### EXERCISE TASKS
[1] From the forum thread on jointer plane sole flatness, list each area of a plane's sole that one poster says needs to be flat.
[2] Write the next reply in the forum thread on jointer plane sole flatness, following on from its final post.

### EXTRACTED TEXT
------------

# Used jointer Plane sole Flatness



## ChrisCarr (Jun 19, 2010)

I recently posted another thread where most suggested i buy a used jointer plane instead of a new. I am just wondering if i buy a vintage one on ebay how flat does the jointer plane (#7) need to be? If the sole isn't flat will it result in my boards not being flat? Should i attempt to lap it if it isn't flat? I have a 36 inch straight edge which is flat to within 0.0015 of an inch i can check whatever plane i purchase with. I have read various articles online about plane sole flatness, some say don't even worry about it being flat, some say if its not flat trash it. Its very confusing so I'll ask you guys.


----------



## Bonka (Apr 13, 2012)

The only areas that need to be flat are the toe, heel and the areas in front & back of the mouth. I went reaql anal retentive on a Jack and gfot it flat on one side and the whole sole. It took forever and I had a thin plane but by golly it was flat. I was sorrta 'fraid I would bend it.


----------



## sikrap (Mar 15, 2009)

If you buy one from one of the folks here, the sole should be flat. Those of us that sell tools wouldn't be around very long if we sold bad tools.

------------

### SOURCE EXCERPT
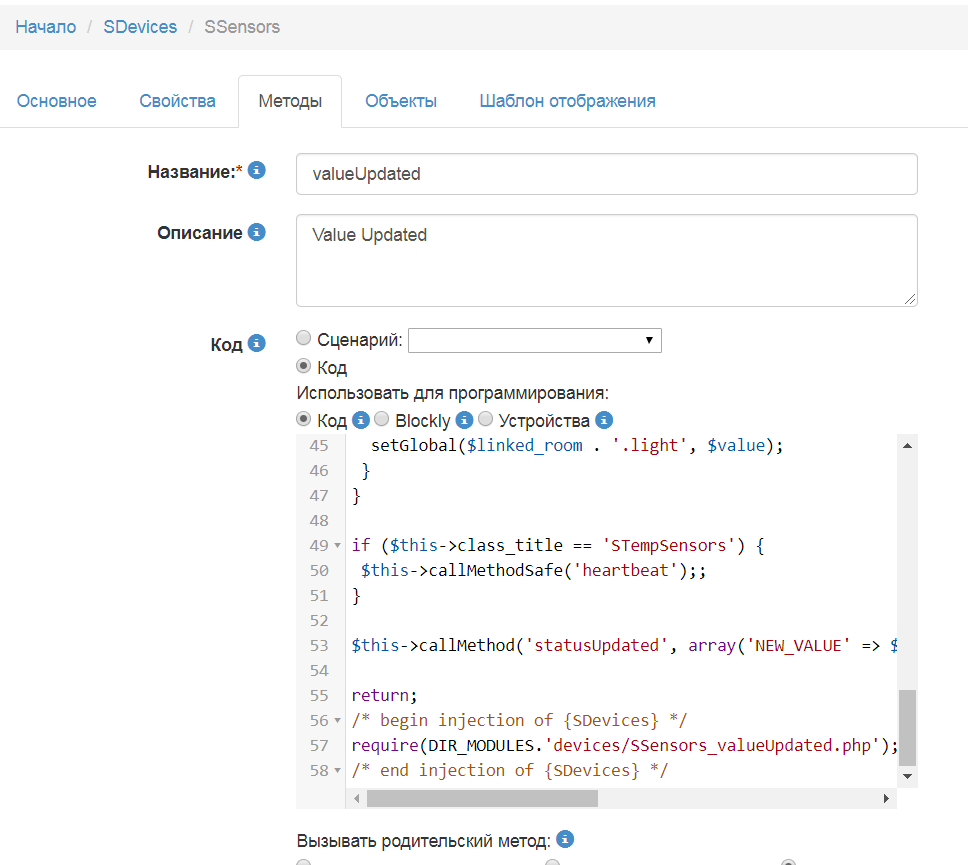
Task: Select the Сценарий radio button
Action: [304, 339]
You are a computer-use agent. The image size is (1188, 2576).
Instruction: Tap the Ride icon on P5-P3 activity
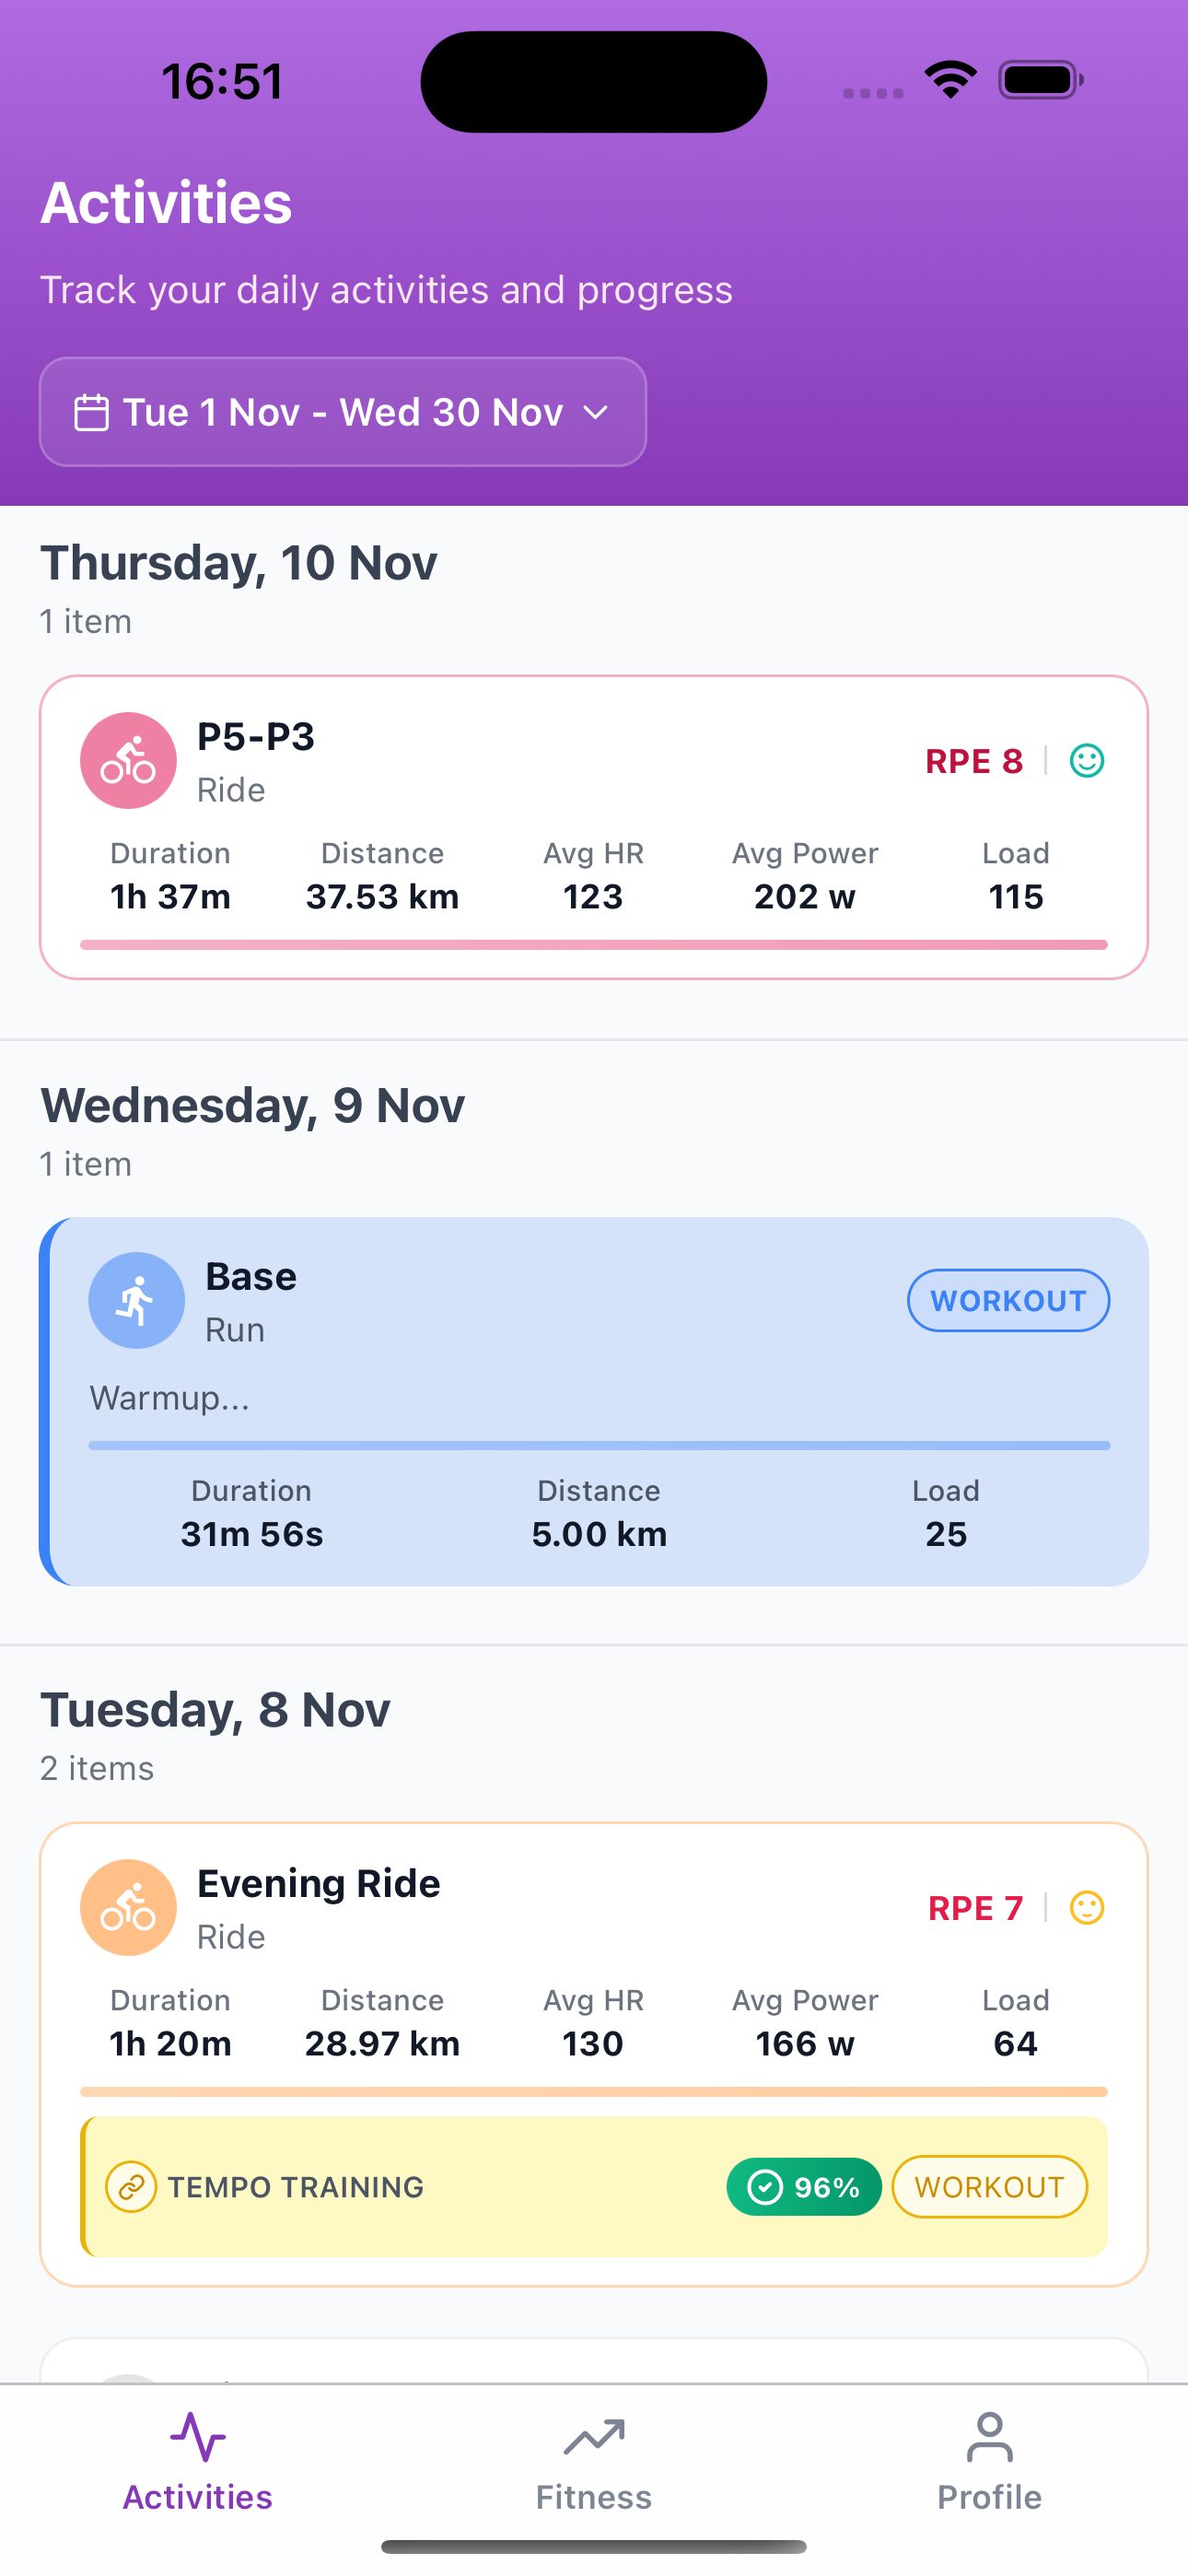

------------

### IN RESPONSE
[1]
- The toe
- The heel
- The area in front of the mouth
- The area behind the mouth

[2]
----------



## dkirtley (Mar 11, 2010)

Yep, there are two camps on the subject. The flat sole society and the ones that are right. 

It doesn't hurt a thing to flatten them if it makes you feel better. Is it necessary? Well, Japanese planes are intentionally hollowed to where only the toe, heel, and just in front of the mouth are touching and they work just fine. In fact, they have a special plane just for hollowing other planes. I think that is a waste of time too.

It is a plane, not a microtome. Come on, you are taking off a couple thousanths and the soles of planes flex more than that.


----------



## ChrisCarr (Jun 19, 2010)

So what would be acceptable tolerances? 0.002, 0.01, etc?


----------



## dkirtley (Mar 11, 2010)

My general guide is that if it sits flat on a surface without rocking, you are fine. Try a tablesaw, jointer or something.


----------



## donwilwol (May 16, 2011)

think about it logically. If the plane sits flat, the blade connects even with the wood. If the metal holds the plane off the wood, then it'll be uneven. If the plane sits even in front and behind the mouth (or the blade really) it will plane just fine. A twist will cause the most grief because the opposing corners will rock the plane.

If you're trying to take even thin shavings for smoothing(or really fine jointing on wider stock), the sole need to be as flat as the shaving are thin, at least in the contact area's I said about.

If your buying a joint, to just joint 1" boards, then it really doesn't matter.

Scrubs and jacks I don't worry about. You don't need to look at them. Jointers should be reasonably flat, and most I have found are close enough. Smoothers need to be flat. The flatter they are, the better they work.

That's the long winded way to say the exact same thing David Kirtley said as well.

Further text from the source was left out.